Fujitsu Limited and Inria, the French national research institute for digital science and technology, today announced the development of a new AI technology that can identify factors contributing to anomalies in time series data.
In recent years, various kinds of time-series data collected in fields including healthcare, social infrastructure, and manufacturing have been leveraged by AI to perform situational judgment and detect anomalies.
In the case of time-series data, however, there are a wide range of factors that can contribute to AI decision-making. This means that even experts find it difficult to notice what kind of changes in the data contributed to an anomaly detection making it difficult to take appropriate measures to prevent their occurrence.
Fujitsu and Inria, more specifically the Inria’s DATASHAPE Project Team led by Frédéric Chazal in France, have now successfully developed a new technology based on Topological Data Analysis (TDA) that can identify the factors contributing to anomaly detections by AI for time series data and visualize the differences in AI decisions during normal and anomalous circumstances.

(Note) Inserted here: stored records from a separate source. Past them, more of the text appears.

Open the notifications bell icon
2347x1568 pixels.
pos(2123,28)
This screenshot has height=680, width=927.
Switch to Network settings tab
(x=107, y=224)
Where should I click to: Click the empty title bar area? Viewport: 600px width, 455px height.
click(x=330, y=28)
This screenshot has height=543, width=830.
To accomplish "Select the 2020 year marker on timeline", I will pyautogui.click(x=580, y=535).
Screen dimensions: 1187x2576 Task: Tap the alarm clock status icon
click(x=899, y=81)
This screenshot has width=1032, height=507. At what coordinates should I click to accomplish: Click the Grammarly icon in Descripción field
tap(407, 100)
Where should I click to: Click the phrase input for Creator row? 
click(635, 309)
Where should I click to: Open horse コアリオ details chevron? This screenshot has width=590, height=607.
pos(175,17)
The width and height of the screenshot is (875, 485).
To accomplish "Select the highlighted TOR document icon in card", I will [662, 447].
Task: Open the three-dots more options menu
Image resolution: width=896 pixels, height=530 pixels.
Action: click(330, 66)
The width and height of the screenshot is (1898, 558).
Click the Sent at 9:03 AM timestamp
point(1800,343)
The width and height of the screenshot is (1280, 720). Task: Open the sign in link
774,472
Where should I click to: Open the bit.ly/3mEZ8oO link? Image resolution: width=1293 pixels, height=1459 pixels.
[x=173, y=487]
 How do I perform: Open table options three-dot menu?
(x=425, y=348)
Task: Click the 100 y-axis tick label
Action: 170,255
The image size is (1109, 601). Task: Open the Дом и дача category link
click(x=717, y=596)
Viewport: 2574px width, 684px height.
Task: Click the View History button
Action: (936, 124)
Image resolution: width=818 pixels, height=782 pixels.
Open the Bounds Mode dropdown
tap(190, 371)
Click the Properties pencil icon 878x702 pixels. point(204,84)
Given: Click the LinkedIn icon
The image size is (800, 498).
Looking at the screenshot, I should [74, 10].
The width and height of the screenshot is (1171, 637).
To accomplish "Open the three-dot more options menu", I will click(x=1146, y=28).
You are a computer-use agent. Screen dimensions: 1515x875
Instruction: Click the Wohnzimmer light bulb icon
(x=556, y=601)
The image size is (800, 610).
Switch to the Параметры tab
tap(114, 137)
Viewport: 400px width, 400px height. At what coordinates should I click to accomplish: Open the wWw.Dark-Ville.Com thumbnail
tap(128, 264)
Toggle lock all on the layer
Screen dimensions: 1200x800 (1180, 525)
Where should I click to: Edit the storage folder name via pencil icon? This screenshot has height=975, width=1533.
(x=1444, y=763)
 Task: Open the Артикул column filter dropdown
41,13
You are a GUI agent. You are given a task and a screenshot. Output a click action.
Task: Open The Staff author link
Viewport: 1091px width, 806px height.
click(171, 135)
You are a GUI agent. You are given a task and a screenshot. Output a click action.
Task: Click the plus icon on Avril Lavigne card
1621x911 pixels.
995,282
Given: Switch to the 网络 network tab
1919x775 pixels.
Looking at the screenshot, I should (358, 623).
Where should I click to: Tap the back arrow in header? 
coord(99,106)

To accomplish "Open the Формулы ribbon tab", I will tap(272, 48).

Fujitsu and Inria anticipate that this will contribute to the analysis of the causes of anomalies in time series data for various phenomena, clarifying the mechanism surrounding the occurrence of anomalies, as well as the discovery of new solutions to these.
This technology will be presented as one of just 3% of total submitted papers as a “Long Talk” presentation at the Thirty-eighth International Conference on Machine Learning (ICML), the leading international conference in the field of machine learning, which opens virtually from July 18th, 2021.